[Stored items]
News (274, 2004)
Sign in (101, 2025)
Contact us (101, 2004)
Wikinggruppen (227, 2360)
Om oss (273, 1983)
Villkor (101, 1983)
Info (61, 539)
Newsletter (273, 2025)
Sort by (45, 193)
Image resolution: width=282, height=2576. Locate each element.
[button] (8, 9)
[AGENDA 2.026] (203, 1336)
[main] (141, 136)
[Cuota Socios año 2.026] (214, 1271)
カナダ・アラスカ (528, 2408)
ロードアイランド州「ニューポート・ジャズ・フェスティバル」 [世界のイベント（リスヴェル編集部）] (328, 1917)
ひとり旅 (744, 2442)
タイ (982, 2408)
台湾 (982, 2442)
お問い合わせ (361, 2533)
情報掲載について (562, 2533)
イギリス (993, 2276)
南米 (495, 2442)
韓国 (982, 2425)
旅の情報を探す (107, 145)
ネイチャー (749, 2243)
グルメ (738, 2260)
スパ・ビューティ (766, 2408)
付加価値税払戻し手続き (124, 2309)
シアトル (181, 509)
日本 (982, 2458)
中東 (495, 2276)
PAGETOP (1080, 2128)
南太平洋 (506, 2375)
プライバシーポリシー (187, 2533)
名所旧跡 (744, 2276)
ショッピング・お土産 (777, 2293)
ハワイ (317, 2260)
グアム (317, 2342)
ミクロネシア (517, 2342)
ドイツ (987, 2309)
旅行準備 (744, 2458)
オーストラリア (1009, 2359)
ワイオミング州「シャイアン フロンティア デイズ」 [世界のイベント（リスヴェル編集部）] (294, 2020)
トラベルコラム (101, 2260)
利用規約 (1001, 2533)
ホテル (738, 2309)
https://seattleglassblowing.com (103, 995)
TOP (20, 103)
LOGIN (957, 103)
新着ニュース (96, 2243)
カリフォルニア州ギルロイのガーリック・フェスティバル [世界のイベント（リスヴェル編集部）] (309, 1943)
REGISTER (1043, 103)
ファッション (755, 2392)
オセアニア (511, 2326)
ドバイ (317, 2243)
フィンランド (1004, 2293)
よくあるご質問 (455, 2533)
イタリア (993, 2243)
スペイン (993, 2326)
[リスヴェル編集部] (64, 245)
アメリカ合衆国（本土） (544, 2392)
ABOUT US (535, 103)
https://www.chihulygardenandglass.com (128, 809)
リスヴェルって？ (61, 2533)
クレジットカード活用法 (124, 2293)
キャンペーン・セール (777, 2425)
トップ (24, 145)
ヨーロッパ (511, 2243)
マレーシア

> [Short problem]: Output every one of the rows above as a JSON list of strings, one string per line, omitting blank lines.

> [In response]:
[
  "News (274, 2004)",
  "Sign in (101, 2025)",
  "Contact us (101, 2004)",
  "Wikinggruppen (227, 2360)",
  "Om oss (273, 1983)",
  "Villkor (101, 1983)",
  "Info (61, 539)",
  "Newsletter (273, 2025)",
  "Sort by (45, 193)",
  "Image resolution: width=282, height=2576. Locate each element.",
  "[button] (8, 9)",
  "[AGENDA 2.026] (203, 1336)",
  "[main] (141, 136)",
  "[Cuota Socios año 2.026] (214, 1271)",
  "カナダ・アラスカ (528, 2408)",
  "ロードアイランド州「ニューポート・ジャズ・フェスティバル」 [世界のイベント（リスヴェル編集部）] (328, 1917)",
  "ひとり旅 (744, 2442)",
  "タイ (982, 2408)",
  "台湾 (982, 2442)",
  "お問い合わせ (361, 2533)",
  "情報掲載について (562, 2533)",
  "イギリス (993, 2276)",
  "南米 (495, 2442)",
  "韓国 (982, 2425)",
  "旅の情報を探す (107, 145)",
  "ネイチャー (749, 2243)",
  "グルメ (738, 2260)",
  "スパ・ビューティ (766, 2408)",
  "付加価値税払戻し手続き (124, 2309)",
  "シアトル (181, 509)",
  "日本 (982, 2458)",
  "中東 (495, 2276)",
  "PAGETOP (1080, 2128)",
  "南太平洋 (506, 2375)",
  "プライバシーポリシー (187, 2533)",
  "名所旧跡 (744, 2276)",
  "ショッピング・お土産 (777, 2293)",
  "ハワイ (317, 2260)",
  "グアム (317, 2342)",
  "ミクロネシア (517, 2342)",
  "ドイツ (987, 2309)",
  "旅行準備 (744, 2458)",
  "オーストラリア (1009, 2359)",
  "ワイオミング州「シャイアン フロンティア デイズ」 [世界のイベント（リスヴェル編集部）] (294, 2020)",
  "トラベルコラム (101, 2260)",
  "利用規約 (1001, 2533)",
  "ホテル (738, 2309)",
  "https://seattleglassblowing.com (103, 995)",
  "TOP (20, 103)",
  "LOGIN (957, 103)",
  "新着ニュース (96, 2243)",
  "カリフォルニア州ギルロイのガーリック・フェスティバル [世界のイベント（リスヴェル編集部）] (309, 1943)",
  "REGISTER (1043, 103)",
  "ファッション (755, 2392)",
  "オセアニア (511, 2326)",
  "ドバイ (317, 2243)",
  "フィンランド (1004, 2293)",
  "よくあるご質問 (455, 2533)",
  "イタリア (993, 2243)",
  "スペイン (993, 2326)",
  "[リスヴェル編集部] (64, 245)",
  "アメリカ合衆国（本土） (544, 2392)",
  "ABOUT US (535, 103)",
  "https://www.chihulygardenandglass.com (128, 809)",
  "リスヴェルって？ (61, 2533)",
  "クレジットカード活用法 (124, 2293)",
  "キャンペーン・セール (777, 2425)",
  "トップ (24, 145)",
  "ヨーロッパ (511, 2243)",
  "マレーシア"
]